Mais Louis n’avait d’yeux que pour Teela Brown.

« Nous nous sommes écrasés sur l’Anneau-Monde », dit-il doucement, « parce que c’est ton environnement idéal. Il fallait que tu apprennes des choses que tu ne pouvais pas apprendre sur Terre, ni ailleurs dans l’Espace connu, apparemment. Il y avait peut-être d’autres raisons — un meilleur épice survolteur, par exemple, et plus d’espace pour respirer — mais la raison principale est que tu es ici pour apprendre. »

— « Pour apprendre quoi ? »

— « La souffrance, semble-t-il. La peur, le chagrin. Tu es une femme différente, maintenant. Avant, tu étais une sorte de… d’abstraction. T’es-tu jamais cogné un orteil ? »

— « Quelle drôle de question. Non, je ne pense pas. »

— « T’es-tu jamais brûlé le pied ? »

Elle lui jeta un regard furieux. Elle se rappelait.

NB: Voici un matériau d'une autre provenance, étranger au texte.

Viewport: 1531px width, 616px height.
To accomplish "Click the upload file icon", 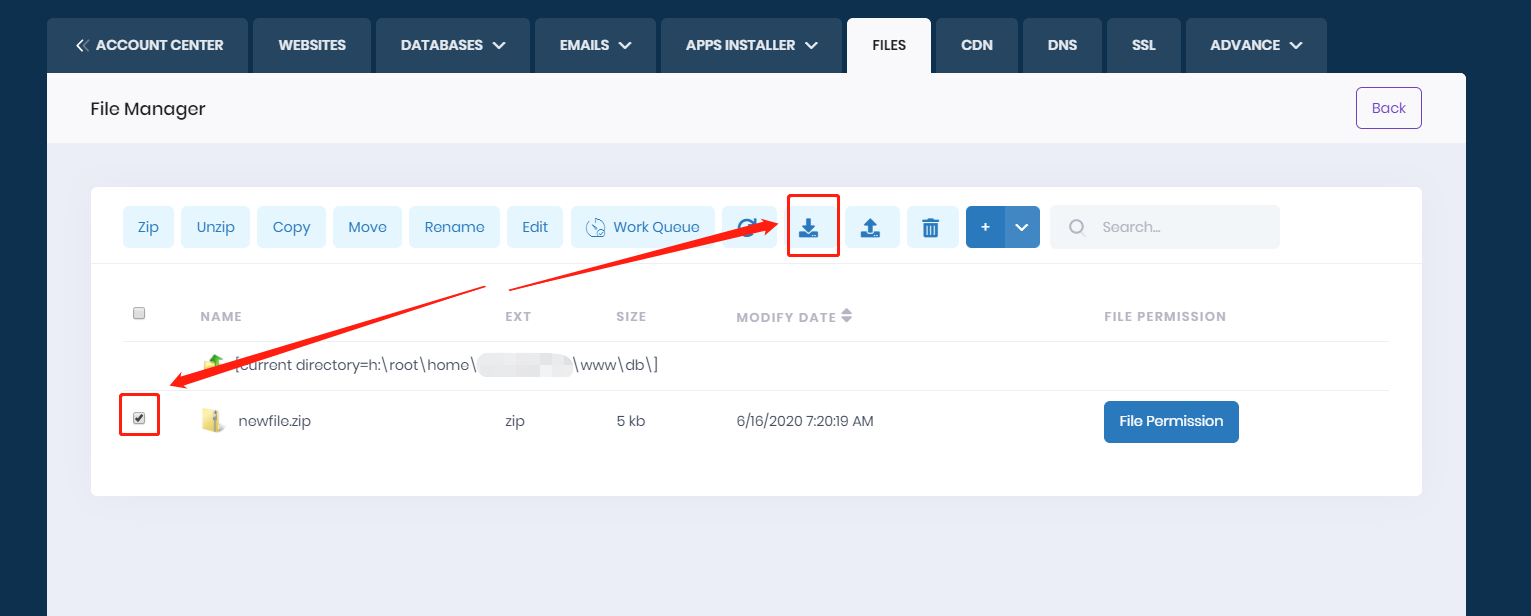I will point(872,227).
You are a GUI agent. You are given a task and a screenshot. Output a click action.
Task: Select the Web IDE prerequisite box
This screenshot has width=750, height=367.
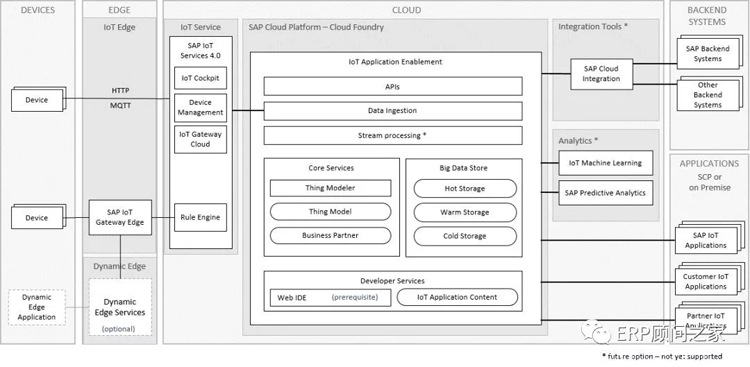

« Le Menteur s’est écrasé pour t’amener ici. Nous avons parcouru deux cent cinquante mille kilomètres pour t’amener à Chercheur. Ton cycloplane t’a apportée exactement au-dessus de lui, et s’est fait capturer par un champ électromagnétique de la police routière à ce moment précis, parce que Chercheur est l’Homme que tu es destinée à aimer.

Cela fit sourire Teela, mais Louis ne lui retourna pas son sourire. Il continua : « Ta chance exigeait que tu aies le temps de faire sa connaissance. C’est pour cela que Parleur et moi sommes restés suspendus la tête en bas… »

« Louis ! »

— « …au-dessus d’un vide de trente mètres pendant une vingtaine d’heures. Mais il y a pire. »

Le Kzin gronda : « Ça, c’est votre point de vue ! »

Louis l’ignora. « Teela, tu es tombée amoureuse de moi parce que cela te donnait un motif de te joindre à l’expédition sur l’Anneau-Monde. Tu ne m’aimes plus, parce que cela ne t’est plus nécessaire. Tu es ici. Et je t’ai aimée pour la même raison, parce que la chance de Teela Brown m’a utilisé comme une marionnette…

» Mais la vraie marionnette, c’est toi. Tu danseras au bout des ficelles de ta chance jusqu’à la fin de tes jours. Le Manigant sait si tu possèdes un libre arbitre. Mais tu auras du mal à l’utiliser. »

Teela était très pâle et ses épaules étaient droites et rigides. Si elle ne pleurait pas, c’est parce qu’elle parvenait à se maîtriser. Elle n’eût pas été capable de se contrôler ainsi auparavant.

Quant à Chercheur, il était agenouillé et les observait tous les deux en caressant du pouce le fil de son épée de métal noir. Il ne pouvait ignorer l’air malheureux de Teela. Il devait toujours penser qu’elle appartenait à Louis Wu.

Et Louis se retourna vers le Marionnettiste. Il ne fut pas surpris de voir que Nessus s’était roulé en boule, avait caché ses têtes dans son ventre et s’était retiré de l’univers.

Louis l’empoigna par la cheville de sa jambe postérieure. Il s’aperçut qu’il pouvait facilement le faire rouler sur le dos. Il ne pesait pas beaucoup plus que lui.

Et Nessus n’aimait pas cela. La cheville tremblait dans sa main.

« Tout cela est la conséquence de votre égotisme monstrueux », dit Louis. « Cet égotisme me tracasse presque autant que l’erreur non moins monstrueuse que vous avez commise. Comment pouvez-vous être si puissants, si déterminés, et si stupides, cela dépasse mon entendement. Avez-vous réalisé que tout ce qui nous est arrivé concourt à servir la chance de Teela ? »

La boule qu’était Nessus se contracta un peu plus. Chercheur regardait, fasciné.

« Vous pourrez retourner sur les mondes marionnettistes et leur dire que se mêler des coutumes reproductrices des Humains est une entreprise risquée. Dites-leur qu’un nombre suffisant de Teela Brown pourrait réduire à néant toutes les lois de probabilité. Les lois de physique elles-mêmes ne sont rien de plus que des probabilités, au niveau atomique. Dites-leur que des êtres raisonnablement prudents ne devraient pas jouer avec l’univers ; c’est un jouet trop compliqué.

» Dites-leur cela lorsque je vous aurai ramené chez vous », dit Louis Wu. « Mais, en attendant, déroulez-vous de là, et tout de suite. J’ai besoin du fil des carrés d’ombre et il faut que vous me le trouviez. Nous avons presque dépassé l’Œil-Cyclone. Sortez de là, Nessus… »

Le Marionnettiste se déroula et se releva. « Vous m’humiliez, Louis », commença-t-il.

— « Vous osez dire cela ici ? »

Le Marionnettiste resta silencieux. Il se tourna vers la baie vitrée pour contempler la tempête, au-dehors.